March 8 marks International Women’s Day, which is both a celebration of women’s social, economic, cultural, and personal achievements, and a global call to promote and protect gender equity. On this day of reflection, I am immensely proud of the role that women lawyers have played – and continue to play – in both the advancement of immigration law generally, and of AILA as an association.
Twenty-one of AILA’s seventy-five presidents have been women, with the first elected in 1954, a full 40 years before the American Bar Association chose its first female president. Two of AILA’s four Executive Directors, Jeanne Butterfield and Crystal Williams, have been women. Many key staff positions at AILA, including that of Chief Operating Officer, and the Directors of Professional Development, Publications, Technology Strategy and Services, Meeting Operations, Government Relations, Human Resources, and Governance and Leadership Strategy are today held by women. Female AILA volunteer leaders chair many of the key committees of the association including the Department of State Liaison Committee, USCIS Headquarters Committee, USCIS Case Assistance Committee, the Verification & Documentation Liaison Committee, the EOIR/ICE Liaison Committee, and the Diversity, Equity & Inclusion Committee. Each of these talented and driven attorneys have contributed to AILA’s strength and diversity. Their efforts have made us better as an organization and better lawyers.
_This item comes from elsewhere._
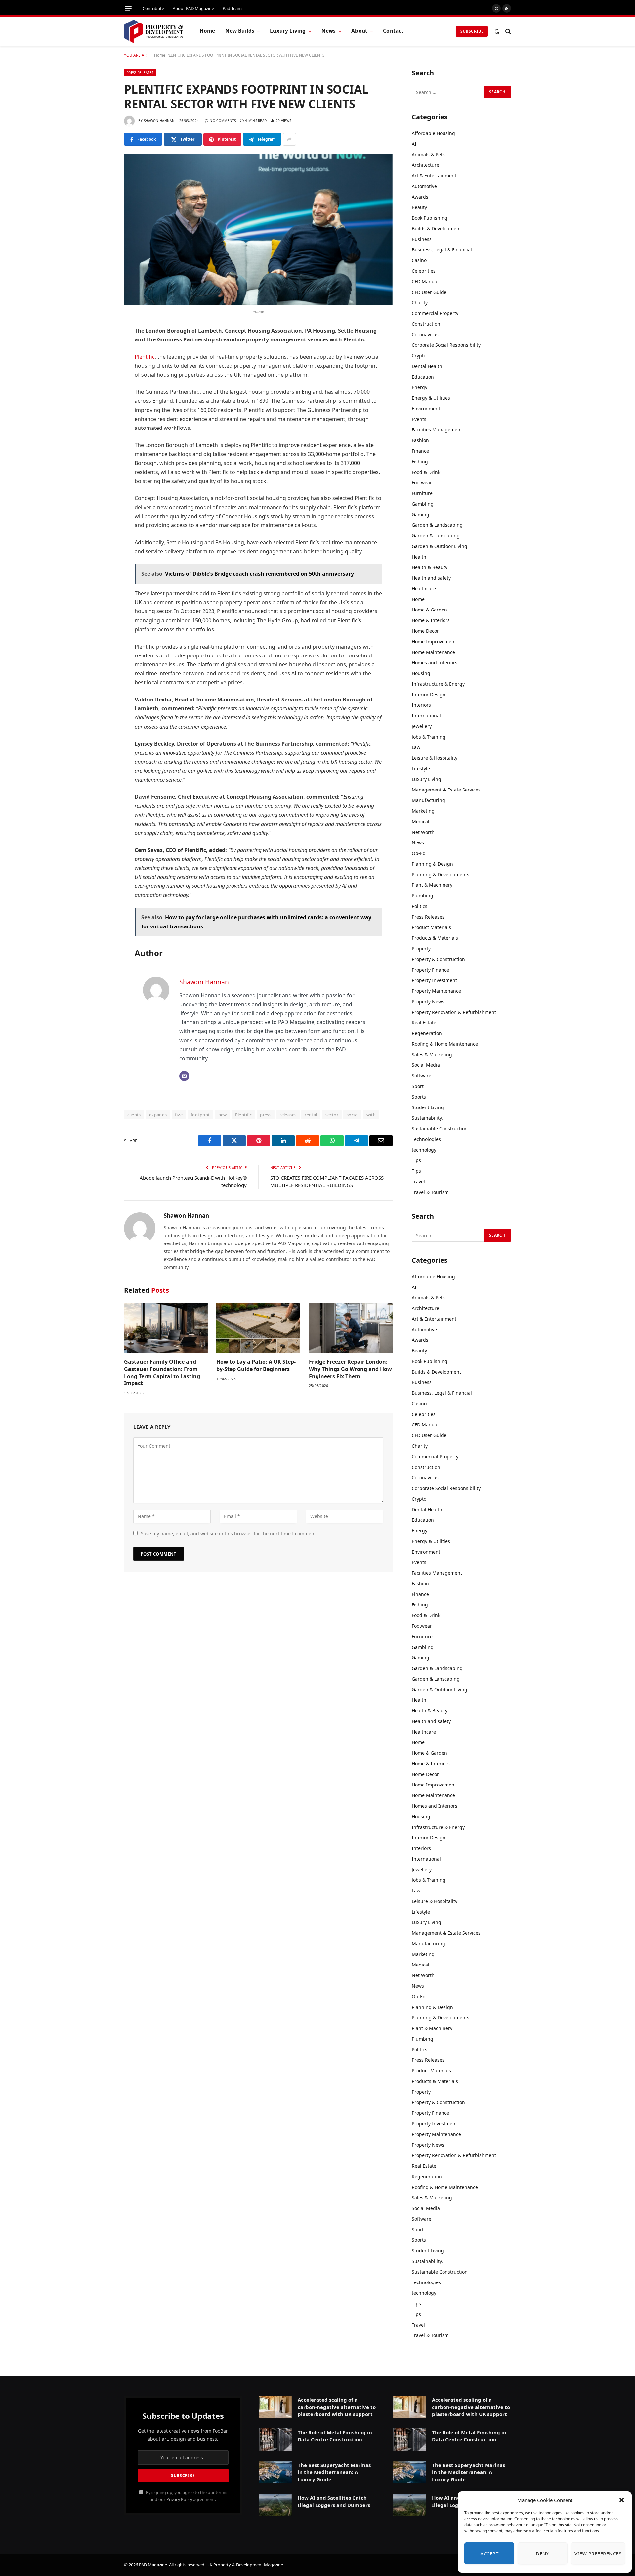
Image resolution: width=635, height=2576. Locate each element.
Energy (419, 387)
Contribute (153, 8)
But it’s not just women in elected and volunteer AILA leadership who elevate our bar. AILA’s membership is comprised of so many fearless, strong women lawyers who are doing outstanding work every day in the trenches to zealously advocate for their clients and promote justice. These women provide life-altering (in many cases life-saving) representation of their clients. They are my heroes. It would be impossible to name them all here. But I think of women like Mahsa Khanbabai and Parastoo Zahedi, who co-chair AILA’s Afghan Response Taskforce; Ava Benach, who has successfully represented so many transgender asylum seekers; Sophia Genovese, who recently got her client released from ICE detention at the notorious Rensselaer County Jail after enduring maltreatment and inhumane conditions; Mariko Hirose who worked on the recent AsylumWorks v. Mayorkas decision that successfully challenged the Trump administration’s EAD rule for asylum seekers. I look to my dear friends and colleagues Eleanor Pelta and Marketa Lindt who have been stalwart litigators against anti-immigrant policies put in place by the Trump administration in the business and employment sphere.
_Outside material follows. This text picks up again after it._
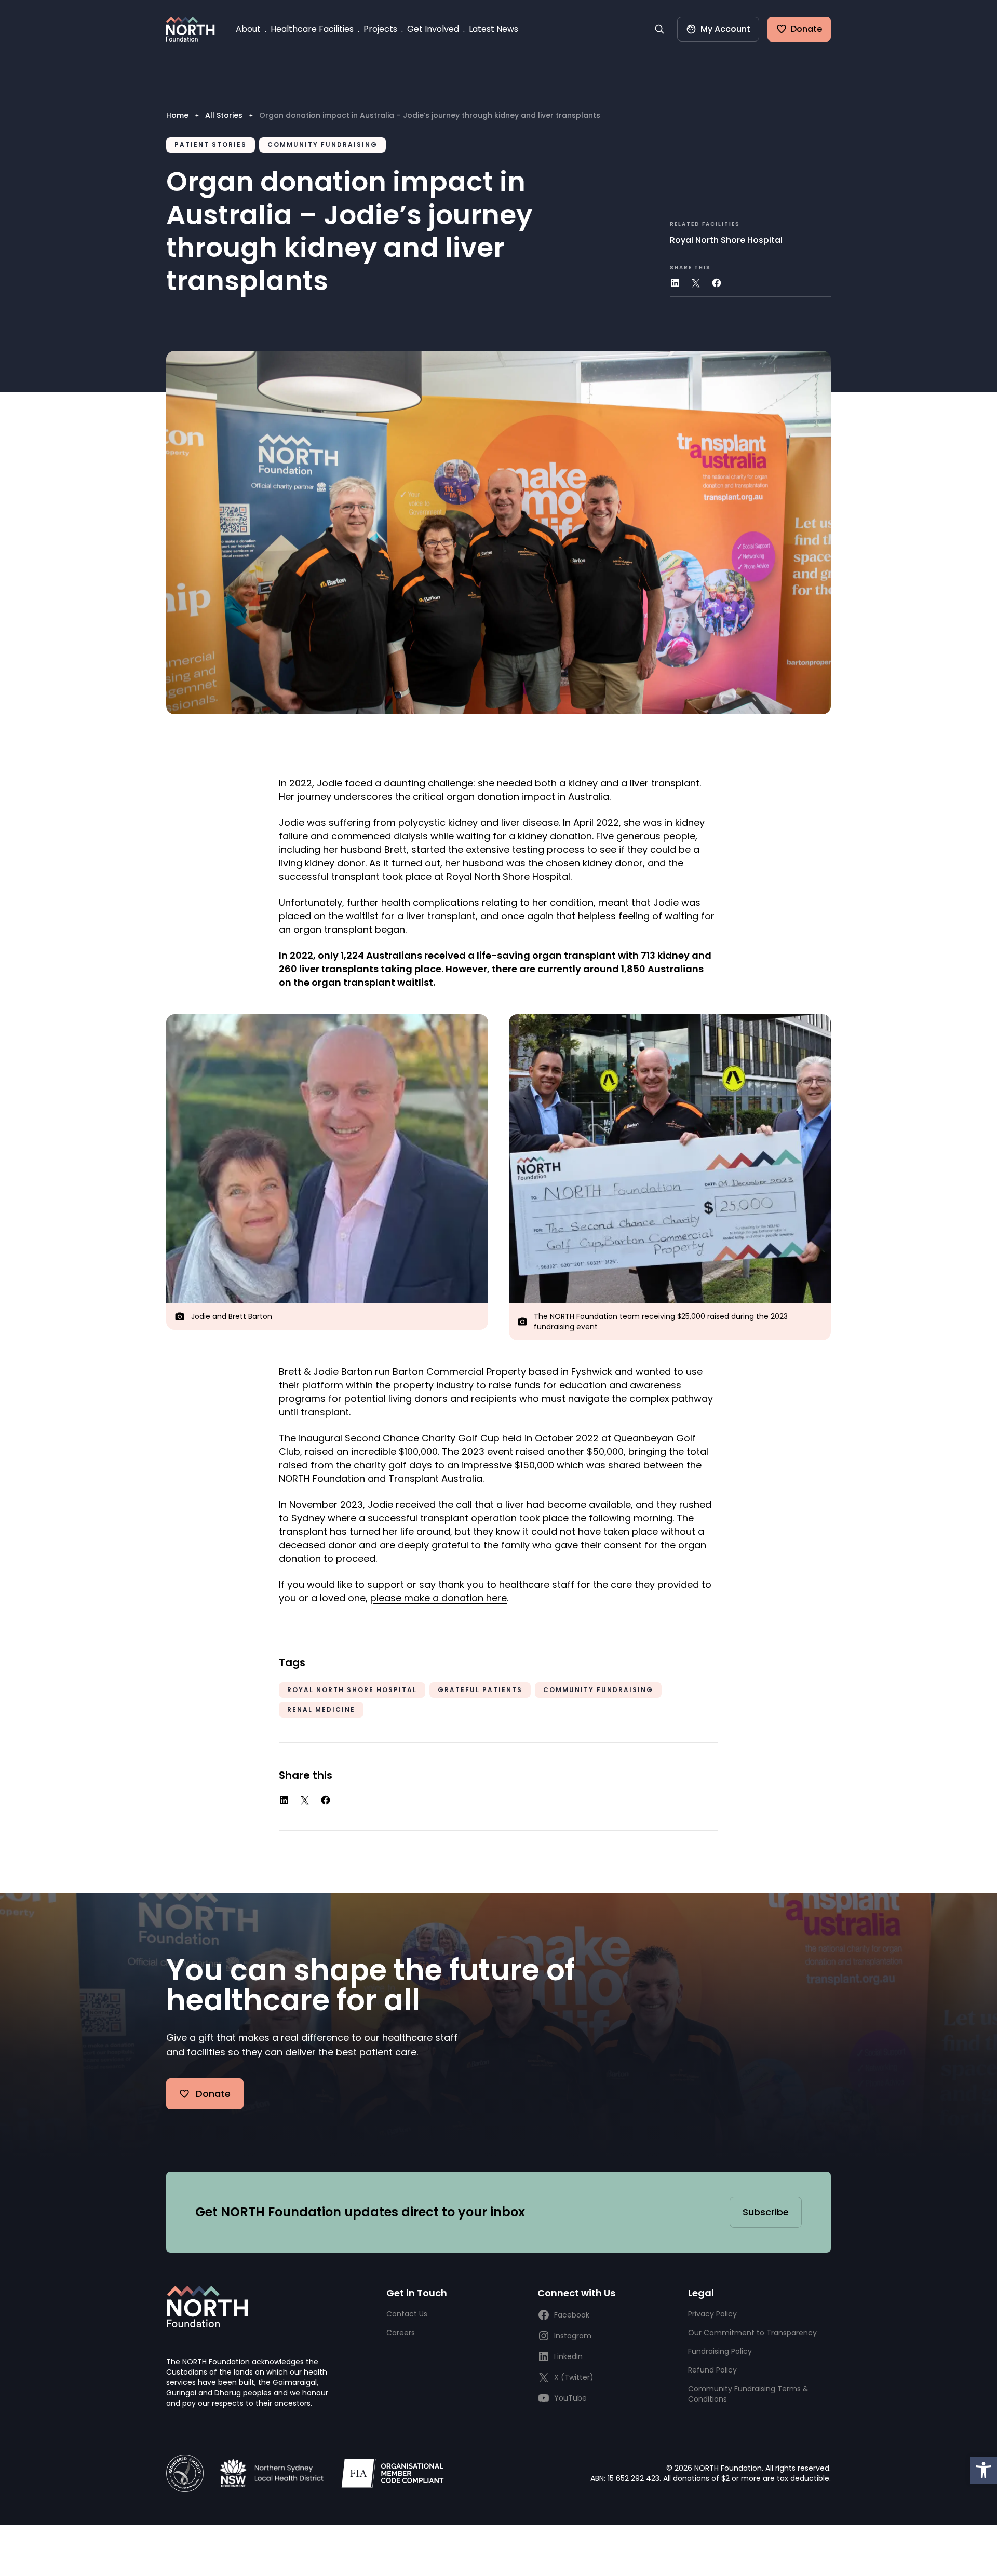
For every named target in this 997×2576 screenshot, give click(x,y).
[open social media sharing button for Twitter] (696, 283)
I think of women like Juliana Madaki who is originally from Nigeria herself and made a career change from aircraft engineering to immigration law. She first joined the Immigration Justice Campaign as a volunteer in 2019, providing pro bono support to asylum seekers and other immigrants. She describes volunteering as a way in which she helps create the world she wants to live in, something all of these inspiring women have in common: they are all making this world better.
As a country – as a planet – we are still very far from having equaled the playing field, and we have much work remaining to ensure that all human beings, regardless of gender, race, sexual orientation or any other factor of identification, can pursue whatever goals or ambition they seek free from the incumbrances of societal bias and inequity. But each of the women leaders of AILA, and each and every attorney who gets up every morning and fights for her clients ‘while female’ is blazing a trail for all of us to follow. As we celebrate this International Women’s Day, I am grateful for the women of AILA and for the role they play in our lives and our community.